How do we achieve above requirements?
- Gaussian distribution would help in achieving above objectives
- It will try to have mean as close to zero as possible thus keep distributions closer to each other.
- It will try to have unit variance thus ensuring that distributions have higher variance and hence disable the network to collapse distributions to a point.
- So basically what we want is that our encoded distribution should look like a gaussian distribution.
- We can use some sort of metric that will help in keeping the encoded distribution and gaussian distribution as similar as possible.

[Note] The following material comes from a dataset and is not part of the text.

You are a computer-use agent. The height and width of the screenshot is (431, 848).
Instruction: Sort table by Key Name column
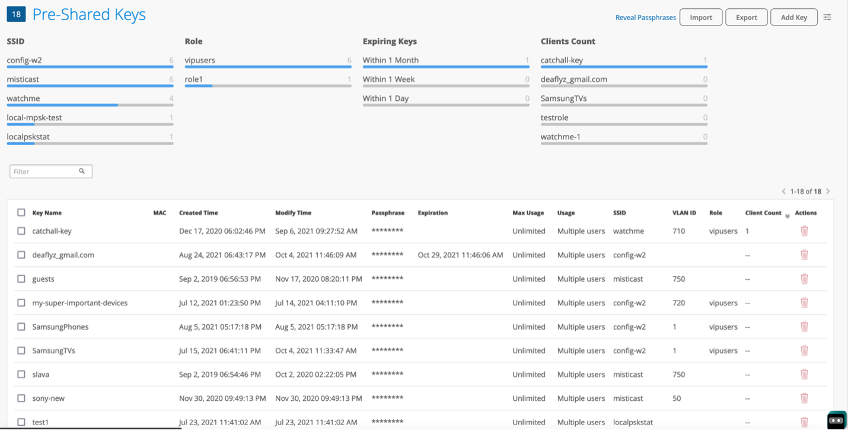click(x=47, y=213)
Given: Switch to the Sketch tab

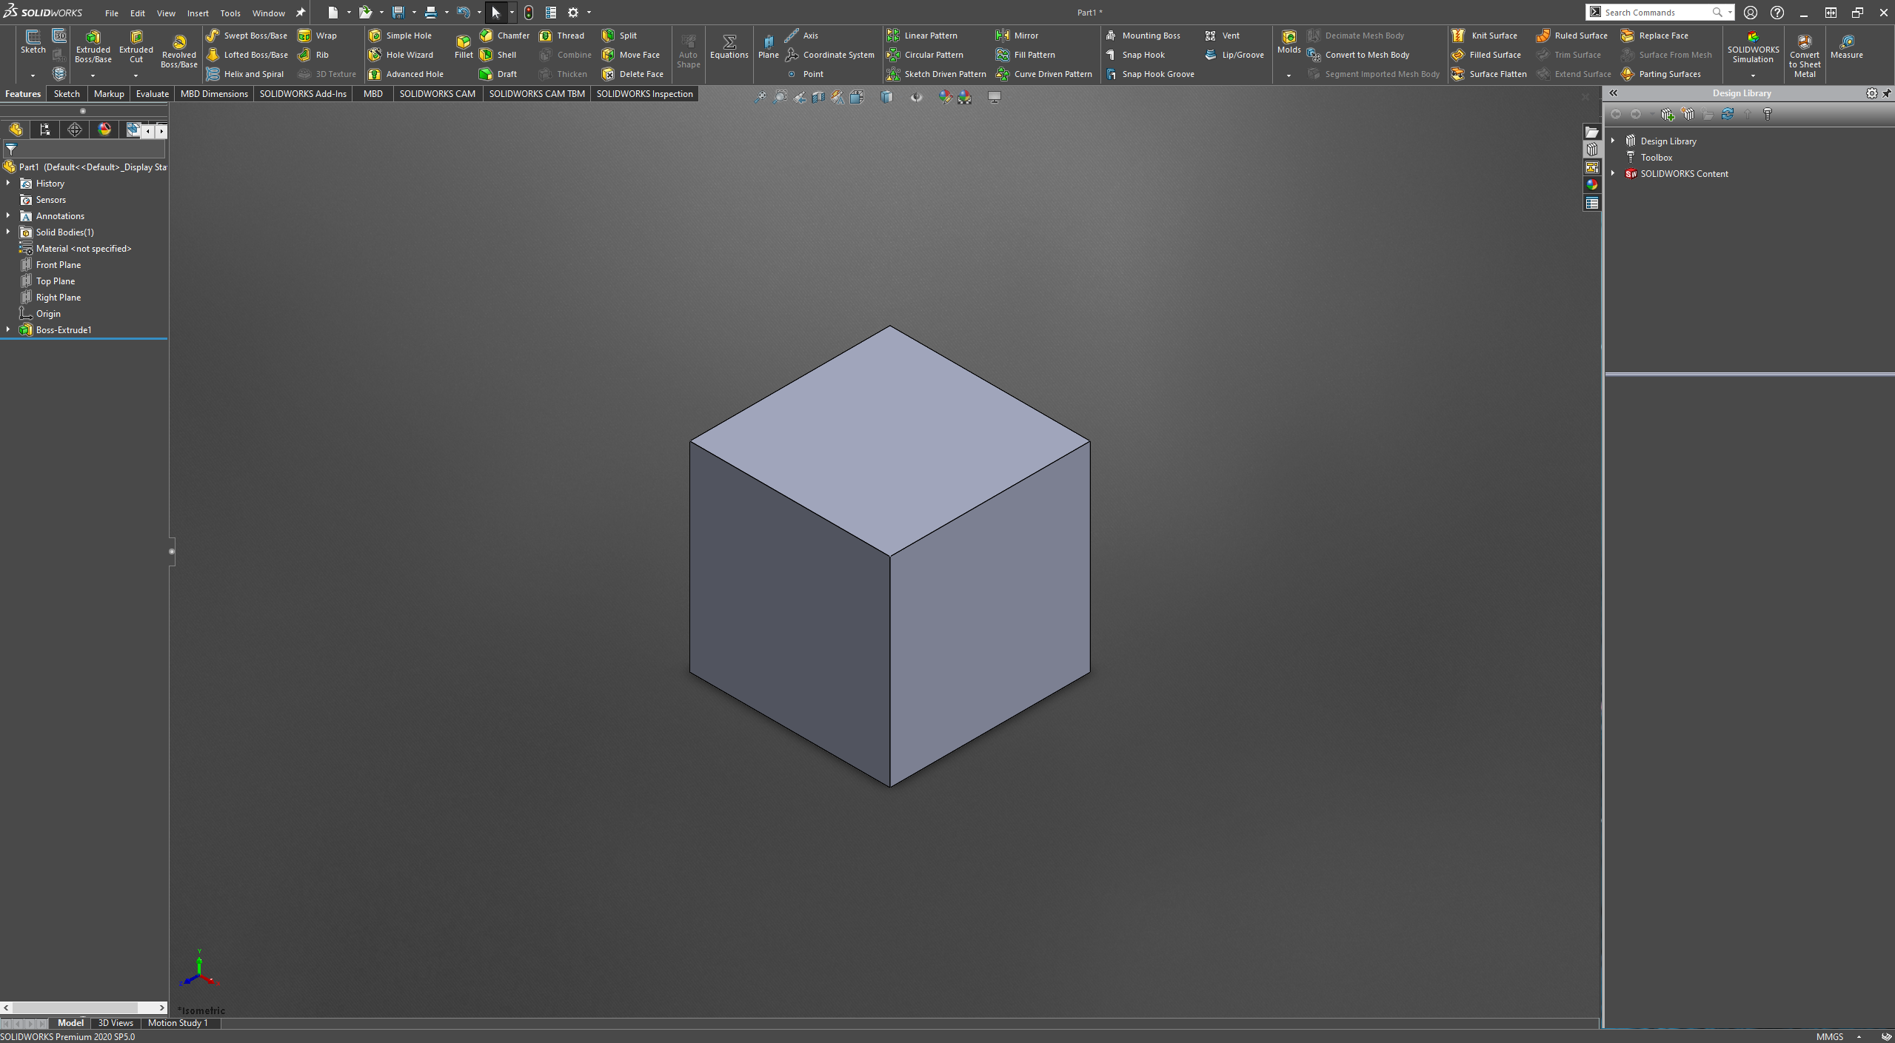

- And that metric is KL-Divergence, which we can use to do so.
Before moving forward some pre-requisites
Probability vs Likelihood
- You can checkout In Statistics, Probability is not Likelihood for the same.
- Consider the weighs of mice
Probability
- Lets say we have plotted all the weights which gives use mean 32 and std 2.5, now what is the probability of having a mouse which has weight between 32-34 is given by area under the curve
- P(weight b/w 32-34 | mean=32, std=2.5)
Likelihood
Considering we have fixed data/samples what is the likelihood of the current mean and std, which is given by the value corresponding to given weight on Y-axis.
Basically in this case we will have a continuous distribution with mean as 32 and std as 2.5 and then we will found out what is the likelihood of having 34 as weight.
L(mean=32, std=2.5 | weight=34)
While training we try to maximize the lileihood for out data points so that our model can represnt the data samples as closely as possible
During inference, we check the probability of given sample based on the params(mean and std) we have learned while maximizing the likelihood.
Some maths
The expectation \mathbb{E}[X] = \int_{-\infty}^{\infty} x \, f(x) \, dx gives the mean. where x is value and f(x) \, dx is probability.
Simply we can say that it is long run average for continuous random variable x.
Similalry for discrete one is:
- \mathbb{E}[X] = \sum_{x} x \, p(x), where x is value and p(x) is probability.
Chain rule of probability p(x, y) = p(x|y)p(y) = p(y|x)p(x)
Bayes’ Theorem
- P(x \mid y) = \frac{P(y \mid x) \, P(x)}{P(y)}
Kullback Leibler Diveregence
- It allows to measure the distance between two probability distributions.
- D_{\text{KL}}(P \| Q) = \int_{-\infty}^{\infty} p(x) \log \frac{p(x)}{q(x)} \, dx
- Properties:-
- Not symettric i.e. $D_{}(P | Q) D_{}(Q | P) $
- D_{\text{KL}}(P \| Q) \geq 0
- D_{\text{KL}}(P \| Q) = 0 if P=Q
Lets define our model
We can define the likelihood of our data as the marginalization over the joint probability with respect to the latent variable
- p(x) = \int p(x, z) dz
But it is intractable becuase we would need to evaluate this integral over all latent variables z or we can use the chain rule of probability
- p(x) = \frac{p(x, z)}{p(z|x)}
We dont have ground truth p(z|x) which is also what we are trying to find.
Intractable Problem:- A problem that can be solved in theory (e.g. given large but finite resources, especially time), but for which in practice any solution takes too many resources to be useful is known as intractable problem.
- Like guessing the wi-fi password of your neighbour. In theory you can generate all the possible combinations but it will take years.